Ya Betlekem itu artinya kota roti, Bahasa kerennnya Citta di Pane, Urbs Panis, biar sedikit keren kotbahnya, mengutip bahasa Italia dan Latin. Apa artinya? Yesus yang lahir di kota roti, ditempatkan di palungan, tempat makan ternak. Ini menggambarkan bahwa Yesus adalah roti kehidupan yang siap disantap oleh setiap orang beriman akan Yesus. Jadi begitulah Yesus dilahirkan. Kesederhanaan menjadi membahana di antero dunia, termasuk kampung Paijo berada yang bisa merasakan pesta bersama. Demikian kiranya inti kotbah dari Fr Boim.
Selepas ibadat, acara pun dilanjutkan ramah tamah. Itu acara yang ditunggu-tunggu Paijo dan kawan-kawan. Bisa jadi ketika Fr Boim kotbah mereka tidak konsentrasi karena aroma makanan telah menusuk hidung. Pada saat makanan yang mulai dikeluarkan, terdengar suara lirih “Wahhhhh, Hauce,” kata Paijo. Tradisi kampung tidak bisa lepas dengan minuman teh manis, disusul makanan kecil.
“Wahhhhh, berarti kita merasakan di Betlekem sekarang,” kata Paijo
“Memang kenapa?” tanya Parman.
“Lhooooo, tadi Fr Boim kotbah apa, kota roti,” seru Paijo
“Heeeeee, kamu masih ingat Jo, Paijo,” tanya Fr Boim yang ikut nimbrung.
“Ingat donk frater, kalau masalah makanan, heeeeee,” jawab Paijo sambil tertawa.
“Apa hubungannya dengan kotbah saya?” tanya Fr Boim ingin tahu.
“Ihhhhhh kepo juga frater ini,” seru Paijo seraya tertawa riang seraya minum teh manis.
“Frater tahu, di kampung kami ini makan roti bisa dihitung tangan dalam setahun. Jadi ketika hari ini ada roti, berarti, ini simbol kota roti, apalagi sudah di piring, berarti siap disantap,” seru Paijo membenarkan diri heeee.
“Joooooo, Paijo. Bilang saja lapar,” sahut Fr boim diikuti tawa teman-temannya.
“Ayooooo makan,” seru Fr Boim mengajak makan.
Kami pun makan dengan senang, karena senang Paijo keselak makanan itu. Sehingga ia butuh minum.

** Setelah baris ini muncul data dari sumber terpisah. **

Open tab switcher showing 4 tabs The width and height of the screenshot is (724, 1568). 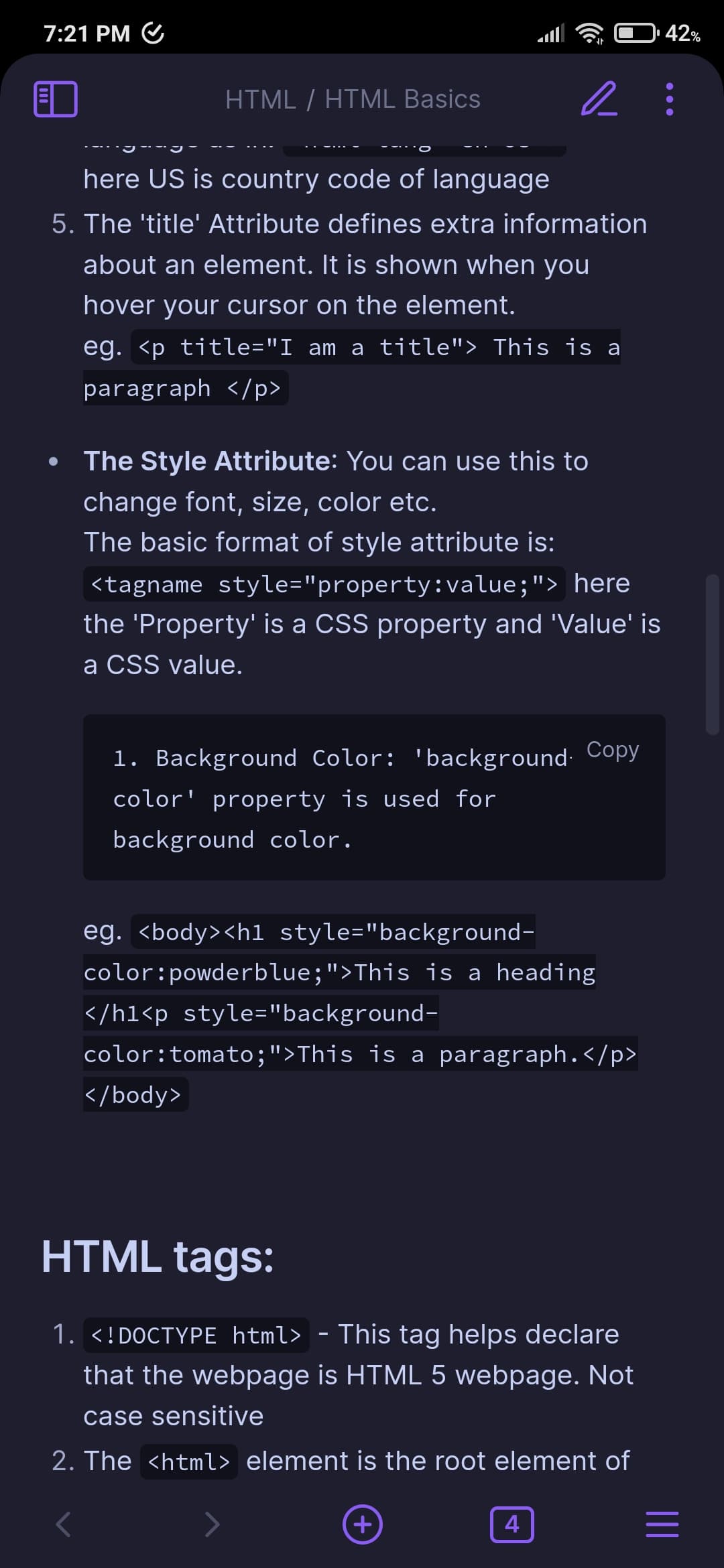tap(512, 1524)
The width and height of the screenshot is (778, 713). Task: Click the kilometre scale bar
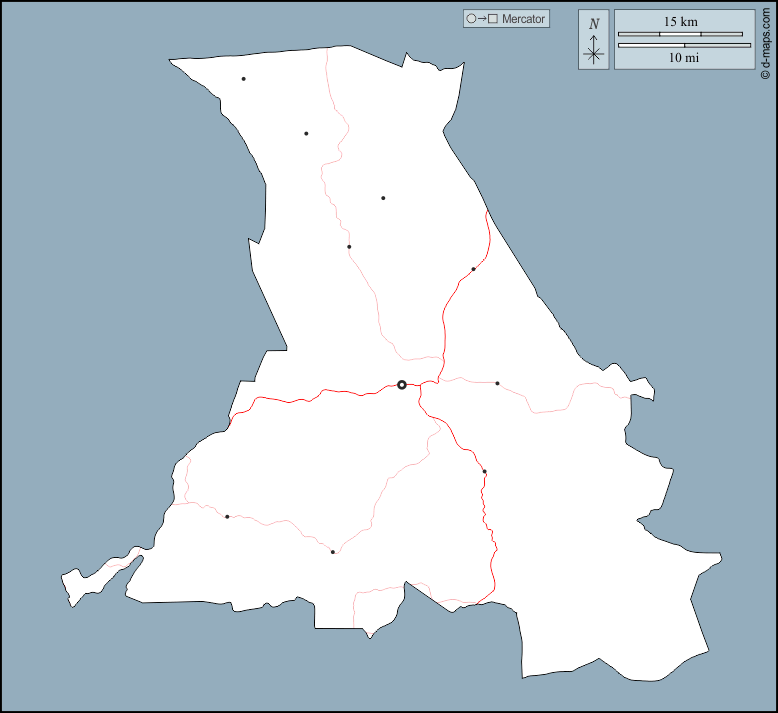[x=680, y=34]
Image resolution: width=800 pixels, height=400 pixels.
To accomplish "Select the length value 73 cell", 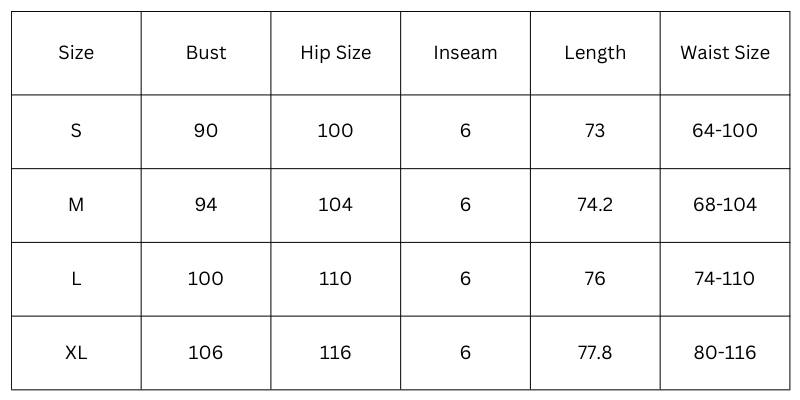I will (x=595, y=131).
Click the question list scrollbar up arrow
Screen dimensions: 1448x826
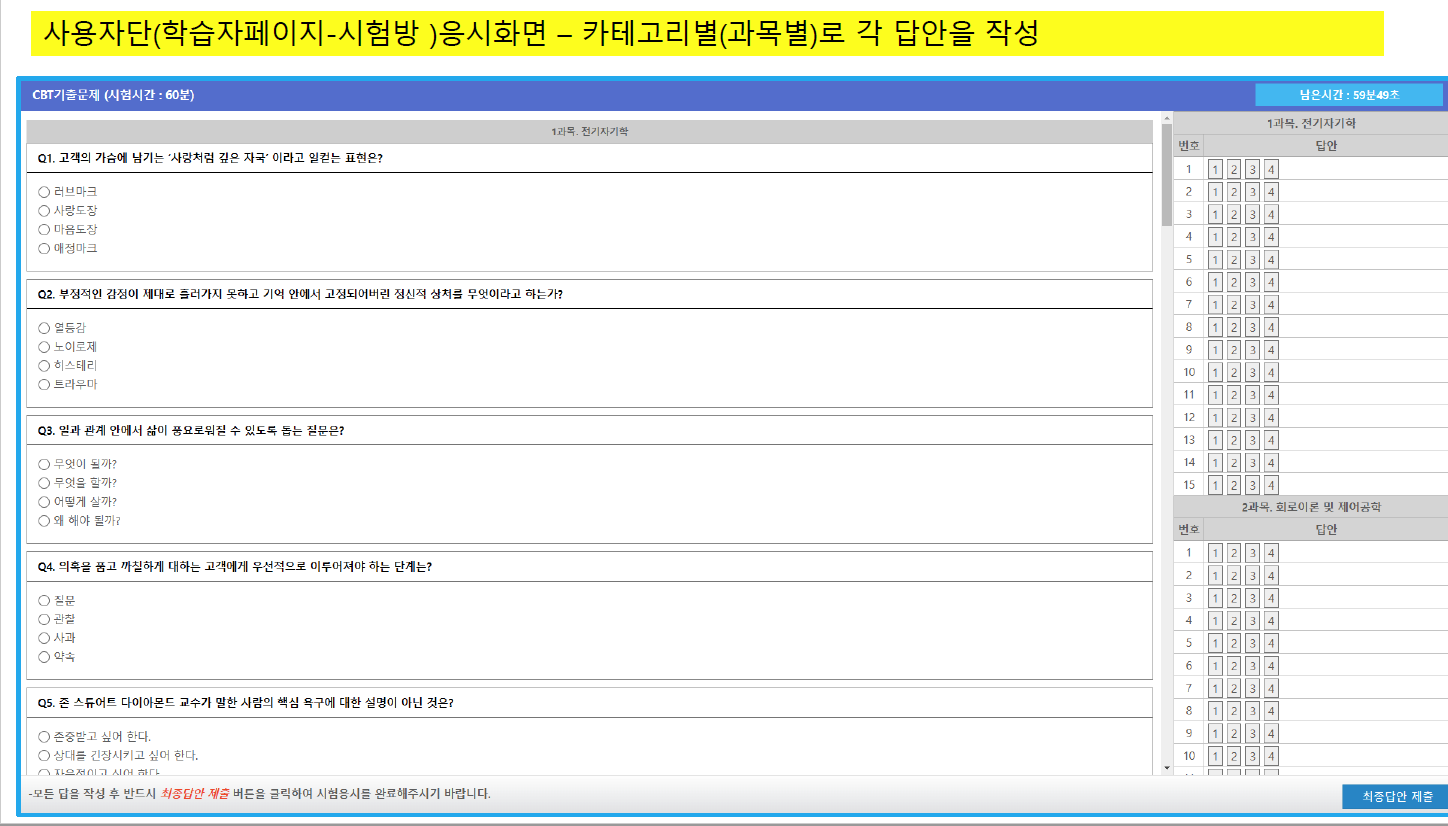(1167, 118)
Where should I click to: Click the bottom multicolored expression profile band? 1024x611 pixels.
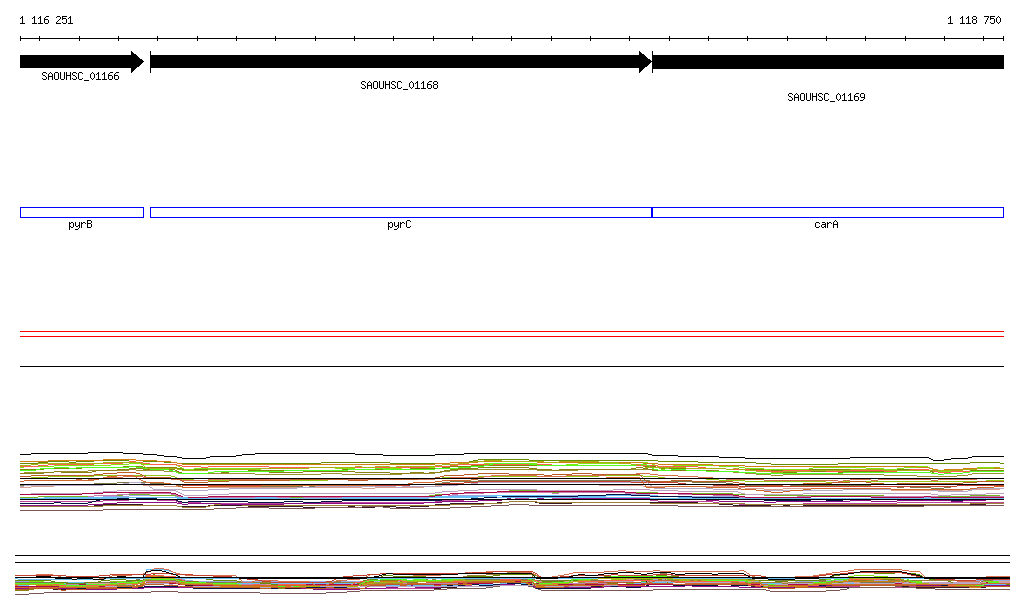point(512,581)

“Ini minum dulu,“ Paimin mengulurkan minum teh panas ke Paijo. Namun, Paijo belum bisa meminum semuannya. Jadi Paijo harus menahan cegukan itu.
“Frater, frater, seraya nahan cegukan itu?” Paijo bertanya.
“Frater, Frater, kalau ada kota roti, apakah ada kota air dingin?” tanya Paijo.
“Yo tidak ada dong Paijo. Memang kenapa?” tanya Fr. Boim.
“Saya cegukan minta air dingin malah dikasih air panas,” seru Paijo sambil cegukan.
“Haaaaaaa,” semua menertawakan Paijo.
“Jooooooo, Paijo. Dasar wong deso. Makan roti saja, cegukan, sana makan singkong saja,” seru Parjo seraya menertawakan Paijo.